Durante muito tempo, bati com a cabeça nos tais textos literários (sobretudo os de crítica literária) e senti-me completamente perdido. Aquelas palavras não casavam bem umas com as outras. Aquelas longas e compactas interpretações de textos poéticos ou em prosa deixavam-me o cérebro e os olhos enviesados. Ali havia coisa. Que diabo, sempre me considerei um homem normal, com uma inteligência não abaixo da média. Fiz até estudos bastante bem classificados e tenho uma biblioteca bem recheada e bem visitada. Mas a leitura da nossa crítica literária derrotava-me. Lia sem dificuldade os grandes textos ingleses, americanos, espanhóis, franceses (não todos), mas, quando tentava entrar na conversa lusíada, era um inferno.

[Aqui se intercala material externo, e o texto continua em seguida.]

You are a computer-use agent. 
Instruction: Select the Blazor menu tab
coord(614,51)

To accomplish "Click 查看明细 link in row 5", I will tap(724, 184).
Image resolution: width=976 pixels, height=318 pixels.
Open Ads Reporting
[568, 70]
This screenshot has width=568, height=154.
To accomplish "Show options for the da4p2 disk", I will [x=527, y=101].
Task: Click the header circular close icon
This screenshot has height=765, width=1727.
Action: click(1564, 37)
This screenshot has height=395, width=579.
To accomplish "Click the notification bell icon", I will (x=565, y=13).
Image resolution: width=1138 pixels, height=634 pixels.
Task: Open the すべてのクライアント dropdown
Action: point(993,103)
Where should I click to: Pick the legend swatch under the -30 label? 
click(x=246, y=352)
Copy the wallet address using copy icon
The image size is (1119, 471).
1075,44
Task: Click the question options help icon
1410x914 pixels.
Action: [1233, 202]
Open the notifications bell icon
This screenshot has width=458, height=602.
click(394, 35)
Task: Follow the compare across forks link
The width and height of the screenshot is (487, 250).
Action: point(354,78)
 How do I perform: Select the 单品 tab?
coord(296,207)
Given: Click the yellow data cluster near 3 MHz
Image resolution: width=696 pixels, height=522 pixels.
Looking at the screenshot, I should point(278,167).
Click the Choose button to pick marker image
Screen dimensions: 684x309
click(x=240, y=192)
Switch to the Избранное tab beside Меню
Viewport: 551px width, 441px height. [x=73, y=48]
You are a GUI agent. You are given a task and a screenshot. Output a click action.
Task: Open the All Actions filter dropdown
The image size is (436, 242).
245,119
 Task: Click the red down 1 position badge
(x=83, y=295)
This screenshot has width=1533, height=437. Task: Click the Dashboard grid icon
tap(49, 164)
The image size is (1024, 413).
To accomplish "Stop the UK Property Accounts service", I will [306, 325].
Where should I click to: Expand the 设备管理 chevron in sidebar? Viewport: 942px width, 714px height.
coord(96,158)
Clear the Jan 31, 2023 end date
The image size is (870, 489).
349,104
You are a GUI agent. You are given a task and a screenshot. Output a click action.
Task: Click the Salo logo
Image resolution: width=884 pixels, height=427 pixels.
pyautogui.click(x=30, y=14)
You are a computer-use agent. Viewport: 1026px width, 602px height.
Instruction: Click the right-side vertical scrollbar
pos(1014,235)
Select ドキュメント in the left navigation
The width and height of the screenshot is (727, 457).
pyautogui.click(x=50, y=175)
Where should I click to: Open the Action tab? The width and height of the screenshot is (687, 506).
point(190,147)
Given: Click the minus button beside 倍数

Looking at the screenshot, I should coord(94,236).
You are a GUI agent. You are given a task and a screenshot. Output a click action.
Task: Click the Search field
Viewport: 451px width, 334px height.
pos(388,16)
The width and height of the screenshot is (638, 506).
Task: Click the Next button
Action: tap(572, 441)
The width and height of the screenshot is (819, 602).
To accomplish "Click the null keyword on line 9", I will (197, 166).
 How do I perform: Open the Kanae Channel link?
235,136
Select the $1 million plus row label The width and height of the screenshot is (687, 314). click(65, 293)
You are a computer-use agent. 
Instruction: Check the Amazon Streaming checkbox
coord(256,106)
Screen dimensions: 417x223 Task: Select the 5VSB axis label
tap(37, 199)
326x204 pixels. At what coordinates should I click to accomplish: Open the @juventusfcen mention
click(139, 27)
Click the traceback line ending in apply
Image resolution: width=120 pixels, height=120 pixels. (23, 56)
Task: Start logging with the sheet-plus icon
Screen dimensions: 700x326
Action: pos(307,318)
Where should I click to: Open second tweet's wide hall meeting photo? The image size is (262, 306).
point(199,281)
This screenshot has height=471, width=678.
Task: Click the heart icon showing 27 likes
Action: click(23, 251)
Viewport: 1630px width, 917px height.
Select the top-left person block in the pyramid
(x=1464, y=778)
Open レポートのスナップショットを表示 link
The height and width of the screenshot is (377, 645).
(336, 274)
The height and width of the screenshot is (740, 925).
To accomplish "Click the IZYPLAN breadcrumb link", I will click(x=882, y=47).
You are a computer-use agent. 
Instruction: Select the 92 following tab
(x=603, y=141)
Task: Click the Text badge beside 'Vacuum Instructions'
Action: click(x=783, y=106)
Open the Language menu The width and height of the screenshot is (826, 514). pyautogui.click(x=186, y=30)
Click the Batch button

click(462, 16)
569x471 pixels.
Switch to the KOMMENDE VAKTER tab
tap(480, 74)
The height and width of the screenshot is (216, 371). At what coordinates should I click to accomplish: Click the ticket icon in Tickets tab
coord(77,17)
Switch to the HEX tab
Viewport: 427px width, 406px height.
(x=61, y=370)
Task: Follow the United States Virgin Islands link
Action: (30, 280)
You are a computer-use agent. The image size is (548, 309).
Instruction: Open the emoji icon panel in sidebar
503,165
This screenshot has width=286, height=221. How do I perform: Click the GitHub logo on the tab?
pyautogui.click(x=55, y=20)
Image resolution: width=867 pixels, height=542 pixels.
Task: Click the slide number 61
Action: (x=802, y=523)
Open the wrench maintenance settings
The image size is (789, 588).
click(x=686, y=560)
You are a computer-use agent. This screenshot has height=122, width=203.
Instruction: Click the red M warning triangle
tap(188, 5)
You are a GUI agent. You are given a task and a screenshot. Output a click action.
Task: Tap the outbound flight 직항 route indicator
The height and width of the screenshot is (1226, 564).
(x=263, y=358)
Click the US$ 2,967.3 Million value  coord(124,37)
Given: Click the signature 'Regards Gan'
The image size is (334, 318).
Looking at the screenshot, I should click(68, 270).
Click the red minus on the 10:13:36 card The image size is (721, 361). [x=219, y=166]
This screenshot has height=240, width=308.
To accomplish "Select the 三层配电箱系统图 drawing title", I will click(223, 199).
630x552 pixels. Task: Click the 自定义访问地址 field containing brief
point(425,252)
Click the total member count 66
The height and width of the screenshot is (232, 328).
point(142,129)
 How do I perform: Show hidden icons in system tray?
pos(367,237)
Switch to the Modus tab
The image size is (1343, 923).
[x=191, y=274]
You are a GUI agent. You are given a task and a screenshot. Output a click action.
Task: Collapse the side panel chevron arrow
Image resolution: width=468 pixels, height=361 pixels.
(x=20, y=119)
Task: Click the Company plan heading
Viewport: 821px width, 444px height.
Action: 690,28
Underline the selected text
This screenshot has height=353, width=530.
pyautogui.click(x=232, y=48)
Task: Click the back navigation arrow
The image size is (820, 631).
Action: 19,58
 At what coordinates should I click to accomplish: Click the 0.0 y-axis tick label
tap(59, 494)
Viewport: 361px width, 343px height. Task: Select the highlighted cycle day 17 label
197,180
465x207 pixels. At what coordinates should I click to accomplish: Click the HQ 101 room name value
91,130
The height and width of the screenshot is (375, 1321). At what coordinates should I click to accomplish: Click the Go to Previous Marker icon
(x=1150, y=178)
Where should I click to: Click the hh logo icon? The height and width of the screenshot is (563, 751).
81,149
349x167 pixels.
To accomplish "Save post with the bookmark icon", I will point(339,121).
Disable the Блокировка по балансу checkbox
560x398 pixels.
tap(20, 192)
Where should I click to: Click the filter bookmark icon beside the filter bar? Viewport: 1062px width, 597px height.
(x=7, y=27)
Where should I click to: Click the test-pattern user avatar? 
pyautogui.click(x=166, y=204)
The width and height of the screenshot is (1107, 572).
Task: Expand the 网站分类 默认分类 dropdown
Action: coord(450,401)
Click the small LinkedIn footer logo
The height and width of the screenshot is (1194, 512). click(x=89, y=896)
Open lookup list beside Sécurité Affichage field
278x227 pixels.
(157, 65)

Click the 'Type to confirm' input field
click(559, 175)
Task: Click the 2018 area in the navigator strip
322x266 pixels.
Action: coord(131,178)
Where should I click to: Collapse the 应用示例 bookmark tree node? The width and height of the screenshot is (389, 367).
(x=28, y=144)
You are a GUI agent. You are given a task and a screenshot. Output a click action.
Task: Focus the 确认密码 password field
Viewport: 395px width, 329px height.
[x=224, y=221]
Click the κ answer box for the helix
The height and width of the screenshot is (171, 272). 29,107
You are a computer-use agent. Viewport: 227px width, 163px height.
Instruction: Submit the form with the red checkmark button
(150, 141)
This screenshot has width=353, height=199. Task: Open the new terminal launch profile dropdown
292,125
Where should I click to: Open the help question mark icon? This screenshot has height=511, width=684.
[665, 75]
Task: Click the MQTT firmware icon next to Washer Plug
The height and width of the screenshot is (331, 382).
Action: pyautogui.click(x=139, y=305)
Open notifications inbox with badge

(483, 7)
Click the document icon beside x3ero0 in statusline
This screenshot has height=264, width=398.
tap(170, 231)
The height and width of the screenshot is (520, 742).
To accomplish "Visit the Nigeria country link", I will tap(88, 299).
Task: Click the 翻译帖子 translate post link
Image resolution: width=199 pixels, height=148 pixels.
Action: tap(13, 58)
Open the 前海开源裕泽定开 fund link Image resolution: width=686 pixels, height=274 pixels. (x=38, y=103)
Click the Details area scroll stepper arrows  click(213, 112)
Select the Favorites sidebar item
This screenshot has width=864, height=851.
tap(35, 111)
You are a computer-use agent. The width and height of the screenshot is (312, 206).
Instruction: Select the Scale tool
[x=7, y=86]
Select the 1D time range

Desesperadamente, tentei saber porquê. Mexi, remexi, esgaravatei, falei com amigos, fiz tudo quanto era humanamente possível, para compreender o que se passava. Sejamos humanos: ninguém gosta de passar por asno, no meio de mentes consabidamente brilhantes! Até que um dia, inesperadamente, gloriosamente, a luz condescendeu em descer até mim, E compreendi! A solução do problema era extremamente simples e por isso me iludira tanto tempo. Eu andava a ler volapuque, convencido de que estava a ler português! De aí a evidente dificuldade. Tudo se resumia, pois, a aprender volapuque e logo aqueles textos se tornariam transparentes como cristal.
Como não gosto de ficar com as minhas grandes descobertas, só para mim, aqui vos deixo a luminosa conclusão a que cheguei. Suponho que, só por timidez e vergonha, nunca confessastes as vossas dificuldades, diante da crítica literária lusíada. É simples: por qualquer obscura razão, ela é redigida em volapuque. Vamos, pois, todos, apender volapuque!
Eugénio Lisboa
1 comentário:
O Eugénio Lisboa está aqui, neste texto, a evidenciar um problema com que sempre me deparei quando um texto literário, fosse na escola pelo professor, fosse num pasquim por encomenda, fosse na TV por alguma razão especial, fosse numa tertúlia supostamente intelectual e crítica e não simplesmente ideológica e religiosa, ou anti-religiosa, fosse numa "cerimónia" de consagração por alguma confraria de apaniguados e devotos admiradores de santidades e de ídolos, era submetido à maior tortura possível e inimaginável, até ser inevitável que confessasse tudo o que os torturadores pretendiam.
A partir de certa altura, não sei explicar porquê, o texto era o menos importante, ninguém precisava de o ler, ou nem sequer o lia, porque o clímax, esse, estava reservado para o momento dos torturadores nos dizerem aquilo que o autor não quis ou foi incapaz de nos dizer, mas a que eles tiveram acesso pela tal via da tortura.